No mundo das idéias, ocorre algo parecido. A ordem dos fatorespode fazer uma diferença grande ou sutil mas perceptível. Grupos defendem que A e B são importantes, mas para um A é mais importante que B, e para outros, que B é mais importante que A. O que diferencia o nazismo dos demais regimes que também subjugaram outros povos? A ordem dos fatores de suas motivações.  A crença da "raça superior" não nasceu com o nazismo, mas foi esse regime que fez dela a principal motivação – ao menos alegadamente - para subjugar outros povos. Os astecas eram os nazistas dos povos pré-colombianos na América Central, mas talvez não fosse a crença da superioridade racial que motivava-os a subjugar os povos vizinhos, embora certamente consideravam-se superiores a eles. O exemplo mais clássico: os europeus subjugaram índios e africanos. A motivação dos europeus foi antes comercial que racial, mas, comercial e racial. A ordem de suas motivações é o que diferencia o nazismo de outros regimes autoritários e expansionistas, embora os resultados finais fossem os mesmos: milhões de mortos e escravizados.

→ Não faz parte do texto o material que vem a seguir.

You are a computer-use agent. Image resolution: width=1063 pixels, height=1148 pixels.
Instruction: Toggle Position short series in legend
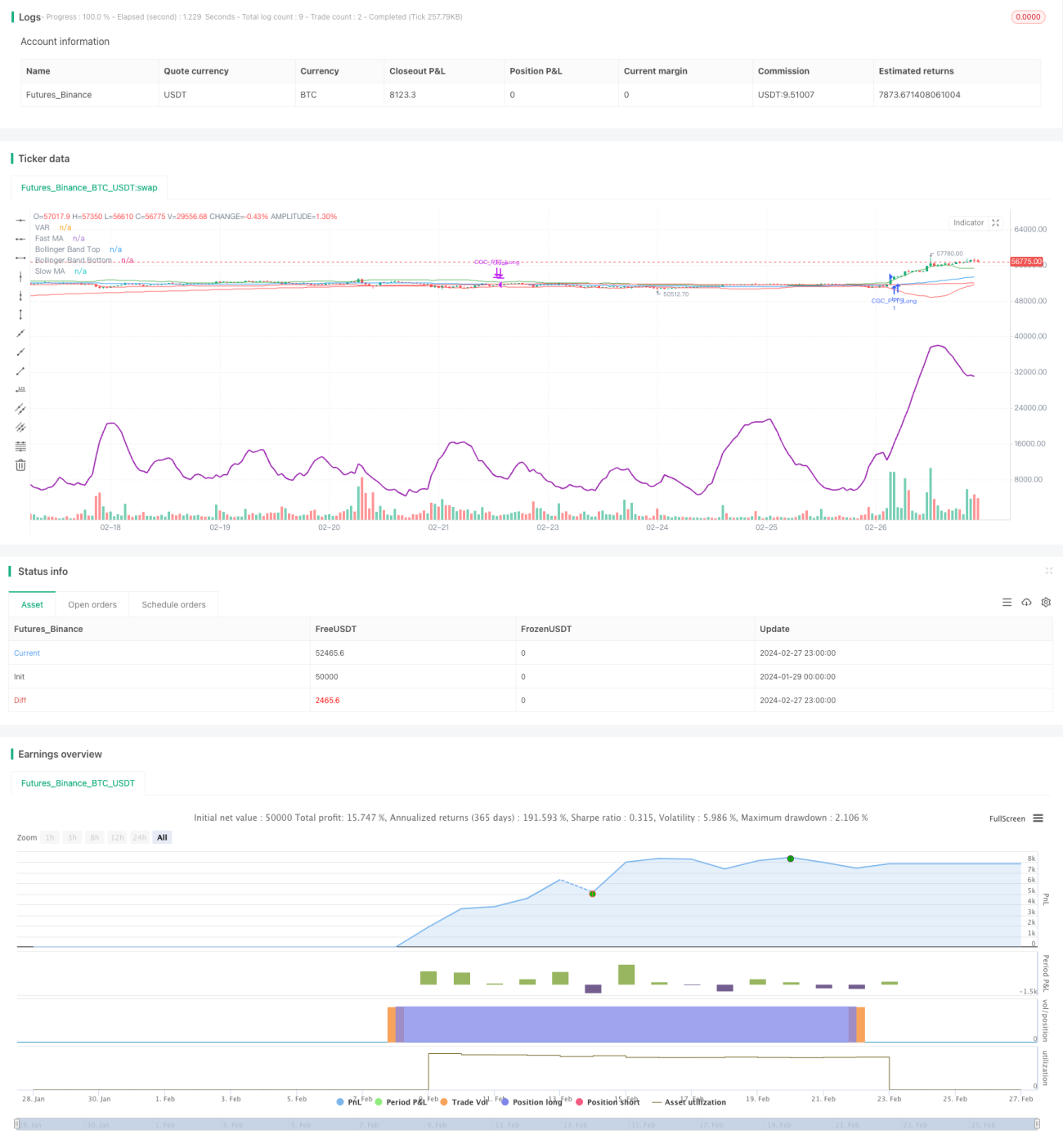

Em outros casos, o que separa os seres civilizados dos bárbaros são justamente essa ordem de suas motivações, em outras palavras, as suas prioridades. Os mesmos elementos mas em ordens diferentes, com resultados diferentes. Vários direitistas e esquerdistas, por exemplo, defendem as mesmas coisas, mas em ordens diferentes, cada um com suas prioridades; o mesmo acontecendo com liberais e conservadores. Economia e saúde: o que você considera mais importante, economia ou saúde? Ambos são importantes, ambos elementos são considerados em nossos planos, mas sempre alguém dará mais importância a um que ao outro, o que faz toda a diferença, ao menos, aparentemente.



Devemos ter o cuidado para não confundirmos com causa e consequência. No caso dos regimes autoritários citados anteriormente, temos elementos iguais mas "combinações" diferentes, por isso, idéias diferentes, causas diferentes, mas como lembrei, resultados iguais, consequências iguais. Isso porque, nesses casos, há um único objetivo, motivações iguais, mas dispostas em ordens diferentes.



Esse texto é meio que um desabafo, pois surgiu com um fato real. Estava eu com um amigo numa padaria tomando café e contemplando alguns lanches quando tudo começou. Na discussão que se seguiu, eu defendia A e ele B; dez minutos depois, descobrimos que na verdade, eu defendia AB e ele BA, ou seja, as mesmas coisas, mas em ordens diferentes. É o caso em que a ordens dos fatores alterou o produto. Eu tomei café e ele um chocolate, mas se fosse o contrário, o "produto" do encontro seria o mesmo.



Talvez muitas brigas, discussões e até guerras poderiam ser evitadas com essa compreensão, mas para tanto, é necessário descobrir as partes de um todo ideológico ou opinativo para depois ver em que ordem de importância estamos dando a cada uma delas. Sem falar de novas idéias que poderão surgir com isso.